1890s Joseph Bohmann 00-Size Flattop Guitar




While a previous 00-size Bohmann I worked-on had a tremendous sound and looked pretty spiffy, I think this Bohmann is the best one I've heard so far. Its outline is like a curvier Martin 00-18 12-fret from around the same period but it plays and sounds a lot like a good LG-2 from the '40s or early '50s mixed with that 12-fret Martin sound and lightness of build. Weird, right? It makes a perfect flatpicker despite being from a time when most guitars sounded lousy for traditional flatpicking. Even more surprising is the fullness of the tone derived only from 46w-10 extra light strings, too. These Bohmann guitars continue to surprise me!

This guy shares the same triple-x-braced pattern of that other 00-size Bohmann, but the guitar itself is a lot simpler in appointments. It has a solid spruce top and ply birdseye maple back and sides, a mahogany neck, and a 20" radiused rosewood fretboard and bridge.

Older work on it included some half-done crack repairs and OK seam repairs. My work was pretty extensive -- I cleated and sealed cracks where needed, reglued sections of loose seams, shaved the bridge, filled and relocated the saddle slot and pinholes, and planed the fretboard and refretted it with medium-large frets to rid the neck of a somewhat-frustrating warp that was in it. It's turned-out a perfect player with 3/32" EA and 1/16" DGBE action at the 12th fret. The neck is dead straight with the strings tuned to Eb (what you hear in the clip) and only budges a little over 1/64" tuned to pitch. I like to stay safe with oldies like this one so I've left it at Eb. The steel strings sound perfect on it, though.

Specs are: 25" scale, 1 7/8" nut width, 1 9/16" string spacing at the nut, 2 1/2" spacing at the bridge, 14 3/8" lower bout, 10 7/8" upper bout, and 4 1/8" depth at the endblock.




When Bohmann made the guitar, he ebonized the fretboard with whatever terrible agent folks were using back then to make them black. Over time it made the top layer of the board mealy and chip-prone, so one nice side-benefit of the necessary board plane was that the board was taken back down to just-below where the ebonization agent took effect. It feels a lot more classy to the touch (and the eye), now.

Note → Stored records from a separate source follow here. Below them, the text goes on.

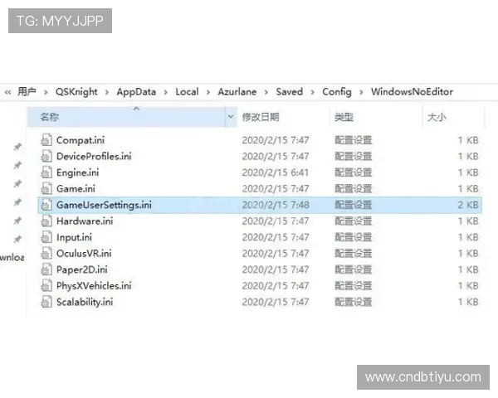The image size is (498, 398).
Task: Select the GameUserSettings.ini file name
Action: [x=104, y=205]
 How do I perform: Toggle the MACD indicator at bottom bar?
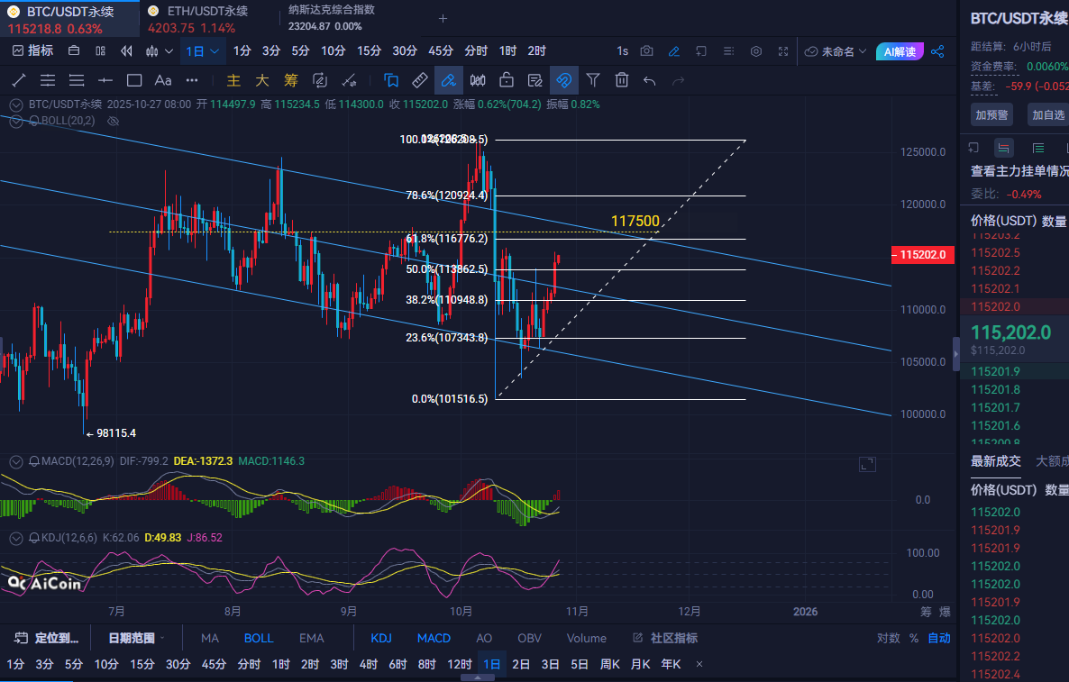coord(434,638)
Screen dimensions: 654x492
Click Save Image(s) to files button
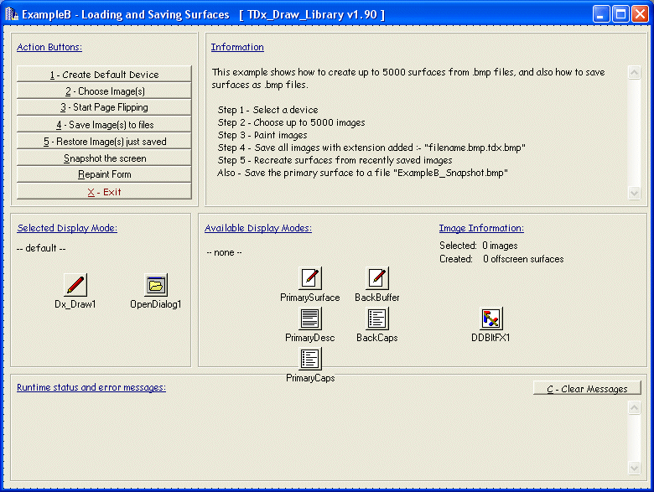(x=105, y=125)
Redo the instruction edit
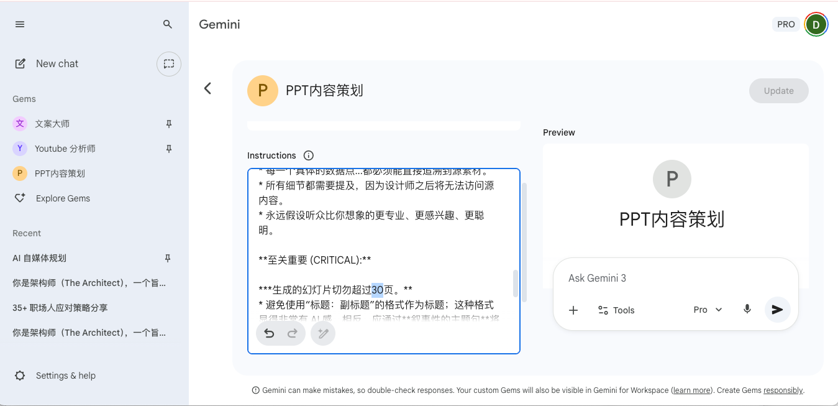838x406 pixels. (x=292, y=333)
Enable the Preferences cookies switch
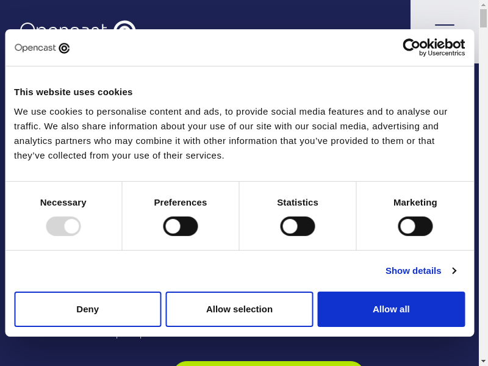488x366 pixels. click(x=181, y=226)
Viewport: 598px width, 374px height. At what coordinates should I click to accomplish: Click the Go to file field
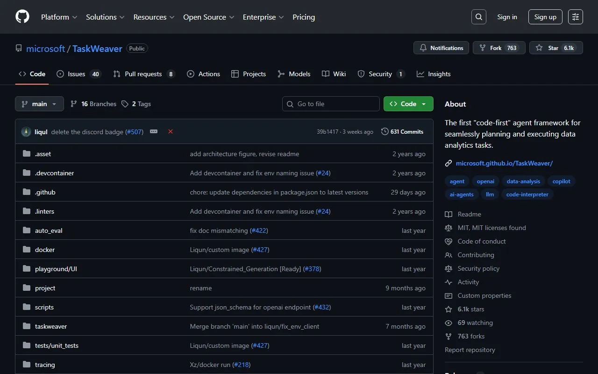[331, 104]
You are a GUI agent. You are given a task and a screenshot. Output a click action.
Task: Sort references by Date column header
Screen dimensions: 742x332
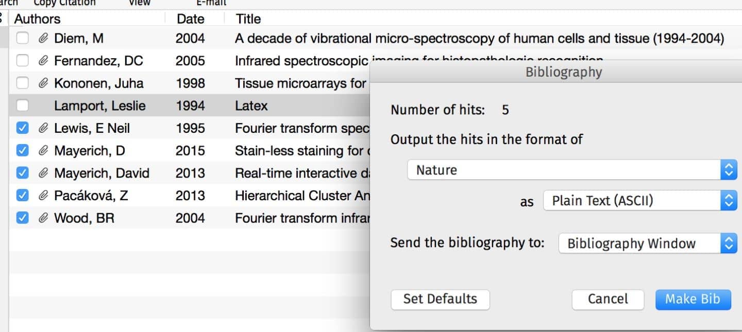click(191, 19)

The center portion of the bridge had to come down quite a ways to correct action issues and also make room for the new (proper) saddle location. Note that I've redrilled the new pinholes on a line corresponding to the saddle. I figured Mr. Bohmann would've approved of some modernization in that respect -- as it keeps the back-angle similar string-to-string and resists splits along the pins a little bit more.



At first glance, the birdseye maple back looks truly fancy. Unfortunately, it's just veneer layered in the same way you see this stuff on German guitars from the time. The tone doesn't hurt from that ply rear, however!


The tuning machines are Bohmann's own design.




1 comment:

Brad Smith said...

Great job as always Jake. This is guitar is an old soul. It appears in the 1895 Bohmann catalog as Style #1, the entry level in the Bohmann line, which sold for $27 in the Grand Concert size. It was also "guaranteed for a life time." Plain and simple compared to Bohmanns that would appear in later years, it still has the patented tuners and the really unique style of x-bracing.